Ingredients (Serves four)

  • 1 pkg (10 oz/284 g) pearl onions (2 cups/500 mL)
  • 1 tbsp (15 mL) vegetable oil
  • 3 cloves garlic, minced
  • 1 ½ tsp (7 mL) ground cumin
  • 1 tsp (5 mL) paprika
  • ½ tsp (2 mL) ground ginger
  • ½ tsp (2 mL) salt
  • ¼ tsp (1 mL) pepper
  • ¼ tsp (1 mL) cayenne pepper
  • 3 cups (750 mL) cubed peeled sweet potato (1 large)
  • 1 can (19 oz/540 mL) chickpeas, drained and rinsed
  • 1 ½ cups (375 mL) vegetable broth
  • 2 cups (500 mL) cauliflower florets
  • 1 cup (250 mL) frozen peas, thawed
  • 2 tbsp (25 mL) chopped fresh coriander

Place pearl onions in the heatproof bowl; cover with boiling water.  Let stand for five minutes; drain and peel.

In shallow Dutch oven, heat oil over medium heat; fry pearl onions, stirring occasionally, until golden, about five minutes.

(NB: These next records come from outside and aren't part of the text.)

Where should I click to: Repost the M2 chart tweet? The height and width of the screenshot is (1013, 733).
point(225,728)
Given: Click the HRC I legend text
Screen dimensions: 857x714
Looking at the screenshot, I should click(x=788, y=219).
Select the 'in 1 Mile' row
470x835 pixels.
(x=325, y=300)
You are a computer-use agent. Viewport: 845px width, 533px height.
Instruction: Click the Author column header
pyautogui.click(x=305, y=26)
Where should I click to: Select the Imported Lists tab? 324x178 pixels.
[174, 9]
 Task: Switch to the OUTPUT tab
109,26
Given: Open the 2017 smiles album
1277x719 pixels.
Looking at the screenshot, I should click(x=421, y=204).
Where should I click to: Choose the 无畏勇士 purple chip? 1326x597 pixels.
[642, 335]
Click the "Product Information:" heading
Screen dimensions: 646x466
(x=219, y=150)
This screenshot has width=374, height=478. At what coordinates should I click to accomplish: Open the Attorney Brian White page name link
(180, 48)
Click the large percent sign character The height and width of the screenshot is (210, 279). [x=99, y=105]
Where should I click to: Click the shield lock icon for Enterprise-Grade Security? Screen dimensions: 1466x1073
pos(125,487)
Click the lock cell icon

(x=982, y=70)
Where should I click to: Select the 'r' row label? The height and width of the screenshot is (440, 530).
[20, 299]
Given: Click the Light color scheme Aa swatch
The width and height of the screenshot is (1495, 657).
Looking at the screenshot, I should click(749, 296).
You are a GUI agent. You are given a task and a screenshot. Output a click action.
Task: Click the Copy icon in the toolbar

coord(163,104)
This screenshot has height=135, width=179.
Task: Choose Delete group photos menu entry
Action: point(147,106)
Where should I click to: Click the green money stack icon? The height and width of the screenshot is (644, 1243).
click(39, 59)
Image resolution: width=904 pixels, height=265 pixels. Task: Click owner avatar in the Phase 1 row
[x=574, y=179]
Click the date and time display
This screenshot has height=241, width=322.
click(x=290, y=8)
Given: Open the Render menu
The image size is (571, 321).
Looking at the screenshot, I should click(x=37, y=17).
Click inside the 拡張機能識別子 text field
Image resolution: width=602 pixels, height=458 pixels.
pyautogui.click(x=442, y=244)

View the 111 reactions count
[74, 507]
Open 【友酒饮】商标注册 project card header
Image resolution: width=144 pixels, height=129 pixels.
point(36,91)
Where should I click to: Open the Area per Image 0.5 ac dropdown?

Add garlic, cumin, paprika, ginger, salt, pepper and cayenne pepper; fry, stirring, for one minute.

Add sweet potato, chickpeas and broth; bring to a boil. Reduce heat and simmer, covered, for five minutes. Stir in cauliflower; simmer, covered, until almost tender, about 20 minutes. Add peas; simmer, covered, until hot. Sprinkle with coriander.